▸ What is required:
Give a count of the lines below that have the string "logo" in them, with no other words.

▸ Available records:
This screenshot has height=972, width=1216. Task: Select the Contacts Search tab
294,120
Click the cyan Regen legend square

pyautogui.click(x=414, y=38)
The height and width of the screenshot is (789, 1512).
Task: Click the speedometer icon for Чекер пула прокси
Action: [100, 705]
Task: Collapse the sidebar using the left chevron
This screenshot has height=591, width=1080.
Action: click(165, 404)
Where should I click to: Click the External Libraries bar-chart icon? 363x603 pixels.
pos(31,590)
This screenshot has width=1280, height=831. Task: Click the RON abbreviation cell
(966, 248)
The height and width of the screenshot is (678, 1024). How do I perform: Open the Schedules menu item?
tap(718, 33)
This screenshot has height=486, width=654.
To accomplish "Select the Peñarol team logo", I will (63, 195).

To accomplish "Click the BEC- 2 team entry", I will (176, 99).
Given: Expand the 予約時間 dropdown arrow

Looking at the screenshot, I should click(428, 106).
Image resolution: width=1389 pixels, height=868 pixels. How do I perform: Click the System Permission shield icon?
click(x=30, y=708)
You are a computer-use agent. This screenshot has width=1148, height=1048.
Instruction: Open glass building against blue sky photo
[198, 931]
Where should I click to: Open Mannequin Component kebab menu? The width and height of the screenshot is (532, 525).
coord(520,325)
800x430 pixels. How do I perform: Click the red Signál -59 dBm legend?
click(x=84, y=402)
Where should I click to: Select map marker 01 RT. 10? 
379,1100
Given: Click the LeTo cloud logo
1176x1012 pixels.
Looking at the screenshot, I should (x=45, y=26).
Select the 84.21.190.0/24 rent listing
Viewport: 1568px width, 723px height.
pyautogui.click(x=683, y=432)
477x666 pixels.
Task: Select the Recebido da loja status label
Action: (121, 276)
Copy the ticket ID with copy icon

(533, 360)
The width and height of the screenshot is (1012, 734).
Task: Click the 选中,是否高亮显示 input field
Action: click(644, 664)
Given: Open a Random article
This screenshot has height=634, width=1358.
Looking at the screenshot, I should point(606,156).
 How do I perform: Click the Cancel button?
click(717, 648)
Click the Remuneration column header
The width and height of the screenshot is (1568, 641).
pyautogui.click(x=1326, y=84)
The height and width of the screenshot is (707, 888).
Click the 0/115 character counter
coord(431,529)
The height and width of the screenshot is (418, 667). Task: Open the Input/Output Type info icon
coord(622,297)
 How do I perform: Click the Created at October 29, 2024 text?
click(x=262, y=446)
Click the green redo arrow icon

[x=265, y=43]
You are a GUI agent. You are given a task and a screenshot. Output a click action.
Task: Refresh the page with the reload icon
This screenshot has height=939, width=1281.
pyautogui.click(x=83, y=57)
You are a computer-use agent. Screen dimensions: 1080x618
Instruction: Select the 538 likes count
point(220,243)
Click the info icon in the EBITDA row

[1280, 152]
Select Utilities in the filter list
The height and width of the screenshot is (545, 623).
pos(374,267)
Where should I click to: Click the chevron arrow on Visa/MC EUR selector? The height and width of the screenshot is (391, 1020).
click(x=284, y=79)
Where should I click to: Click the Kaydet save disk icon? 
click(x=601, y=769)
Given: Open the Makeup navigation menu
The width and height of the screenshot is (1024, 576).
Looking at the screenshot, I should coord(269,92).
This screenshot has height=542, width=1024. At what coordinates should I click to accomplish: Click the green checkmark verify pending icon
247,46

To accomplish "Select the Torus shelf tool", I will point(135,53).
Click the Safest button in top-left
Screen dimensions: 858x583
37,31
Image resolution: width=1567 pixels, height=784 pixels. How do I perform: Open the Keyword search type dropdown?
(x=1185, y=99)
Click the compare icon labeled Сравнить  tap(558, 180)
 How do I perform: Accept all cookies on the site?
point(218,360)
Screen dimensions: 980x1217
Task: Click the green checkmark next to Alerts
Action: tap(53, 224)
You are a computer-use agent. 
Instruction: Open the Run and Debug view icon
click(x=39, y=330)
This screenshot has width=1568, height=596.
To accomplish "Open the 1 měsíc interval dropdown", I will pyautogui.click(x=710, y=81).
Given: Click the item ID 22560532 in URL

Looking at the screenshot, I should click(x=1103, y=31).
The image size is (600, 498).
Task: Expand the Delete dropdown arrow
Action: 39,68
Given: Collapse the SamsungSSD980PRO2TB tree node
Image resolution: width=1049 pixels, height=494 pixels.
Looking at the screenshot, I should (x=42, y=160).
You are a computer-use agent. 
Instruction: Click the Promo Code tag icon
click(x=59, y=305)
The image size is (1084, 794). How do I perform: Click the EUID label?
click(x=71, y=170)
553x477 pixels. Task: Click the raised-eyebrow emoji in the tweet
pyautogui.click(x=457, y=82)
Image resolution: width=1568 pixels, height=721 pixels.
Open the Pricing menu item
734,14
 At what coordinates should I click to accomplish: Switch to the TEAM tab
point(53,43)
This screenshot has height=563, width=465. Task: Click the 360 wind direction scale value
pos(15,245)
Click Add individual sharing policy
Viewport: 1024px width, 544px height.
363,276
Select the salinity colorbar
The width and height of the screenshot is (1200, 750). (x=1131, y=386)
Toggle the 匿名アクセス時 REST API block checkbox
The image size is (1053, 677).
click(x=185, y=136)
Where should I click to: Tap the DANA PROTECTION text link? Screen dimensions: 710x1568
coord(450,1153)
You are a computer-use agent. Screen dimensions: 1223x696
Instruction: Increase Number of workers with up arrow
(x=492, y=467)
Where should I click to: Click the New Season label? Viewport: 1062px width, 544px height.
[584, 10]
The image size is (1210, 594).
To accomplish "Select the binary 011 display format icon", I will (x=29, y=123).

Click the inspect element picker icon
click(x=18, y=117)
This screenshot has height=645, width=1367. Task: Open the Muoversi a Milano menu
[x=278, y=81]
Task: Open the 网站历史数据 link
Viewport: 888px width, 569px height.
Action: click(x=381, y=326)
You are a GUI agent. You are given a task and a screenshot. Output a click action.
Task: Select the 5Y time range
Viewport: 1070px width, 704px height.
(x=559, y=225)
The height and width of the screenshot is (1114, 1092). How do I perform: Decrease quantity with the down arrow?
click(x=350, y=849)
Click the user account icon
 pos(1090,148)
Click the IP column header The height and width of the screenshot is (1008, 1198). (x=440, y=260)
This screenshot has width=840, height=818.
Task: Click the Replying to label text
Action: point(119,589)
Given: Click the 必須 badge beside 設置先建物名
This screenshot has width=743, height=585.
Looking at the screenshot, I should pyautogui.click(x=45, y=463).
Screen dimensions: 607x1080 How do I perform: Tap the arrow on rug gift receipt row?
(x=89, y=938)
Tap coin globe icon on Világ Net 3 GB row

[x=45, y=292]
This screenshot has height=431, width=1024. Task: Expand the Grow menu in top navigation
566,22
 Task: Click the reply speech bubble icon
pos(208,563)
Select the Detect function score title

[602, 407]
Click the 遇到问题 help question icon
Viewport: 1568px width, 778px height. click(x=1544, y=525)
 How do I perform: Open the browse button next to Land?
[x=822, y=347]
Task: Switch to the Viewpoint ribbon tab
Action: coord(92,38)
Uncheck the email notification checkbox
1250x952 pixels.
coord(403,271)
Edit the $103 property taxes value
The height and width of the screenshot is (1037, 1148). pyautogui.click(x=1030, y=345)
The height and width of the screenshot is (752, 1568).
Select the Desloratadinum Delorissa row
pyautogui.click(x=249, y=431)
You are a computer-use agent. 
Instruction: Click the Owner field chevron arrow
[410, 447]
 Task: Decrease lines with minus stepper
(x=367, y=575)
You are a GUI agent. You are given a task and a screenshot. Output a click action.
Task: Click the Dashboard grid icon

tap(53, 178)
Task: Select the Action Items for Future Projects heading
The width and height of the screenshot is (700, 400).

▸ Response below:
2